Stephanie has a post about whose is the liberty in “libertarian” on sexual issues, which follows up on a comment she made here on the temperature post.

The proof comes when women start going after what they want.

He wants the freedom to hit on me at any time and any place? Fine. Liberty in action. Maybe a little crass, but….

I want the freedom to call him a disgustingly selfish piece of shit? I want the freedom to determine whether I want to deal with him based on whom he treats well and whom he doesn’t? I want the freedom to use tools under my personal control to keep him from interfering in my projects? I want the freedom to gather with people who share my values rather than his?

That’s when I’m abusing my power. That’s when I’m “Talibanesque” or “femistazi” or “Orwellian”.

In a comment smhll suggests this is partly a matter of not sharing the experience of being harassed. 

Anyway, I think quite a few arguers who haven’t dealt with sexual objectification as a near constant part of their own lives had some serious trouble “getting it”.

Due to elisions, (which I think you posted about), and inaccurate paraphrasing, and sloppy reading comprehension working in tandem, we end up in EGate debate with anti-policy-having people thinking “Men wanting to have sex with women is not misogyny.”

I think it is difficult to put across the annoyance of sexual objectification, especially to people who desire to have more (positive) sexual attention. I think the idea is well understood by women and people who’ve done a lot of feminist reading, but I’m not sure the last year’s debates were effective at conveying this point to a more general audience.
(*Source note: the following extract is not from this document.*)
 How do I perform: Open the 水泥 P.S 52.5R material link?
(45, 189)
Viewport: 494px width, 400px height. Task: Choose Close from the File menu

I think that’s an important point, and my awareness of the issue is sharpened by the fact that I had partly forgotten my own experience of harassment. Sophie Peeter’s film brought it back to me in a rush, and writing about it yesterday brought it back some more. (This isn’t like “repressed memory,” which is completely untrustworthy. It was never “repressed.”) I hadn’t forgotten the fact of it, but I hadn’t spent any time remembering what it felt like, and the film reminded me of what it felt like. Watch it and you should be able to get a sense of what it feels like.

So now I have this awareness of the gap between knowing (or remembering) what it feels like, and not knowing. It’s a big gap. What it feels like is horrible – because you feel totally at the mercy of other people, total strangers, people – men – who simply will not leave you alone. I kept telling them to leave me alone and they just wouldn’t do it. That in itself is an incredibly disconcerting and bad feeling, at least if you haven’t grown up with it, which thankyoujesus I didn’t. You just can’t have what you want. You just can’t have the freedom to walk around outside without being hassled.

I’ve always harped on this, you know. Always. In that sense my Paris experience wasn’t forgotten. I knew that I knew what it felt like not to have that freedom, it’s just that I didn’t have the active memory of the phenomenology of it.

So if any of you don’t know: listen up: it is a nightmare.

This is the exact opposite of what jeerers call “victim feminism” or anything like that. It’s helpless rage at being made a victim when you don’t want to be. It’s not clinging to victim status, it’s furious thrashing demand to be released from it.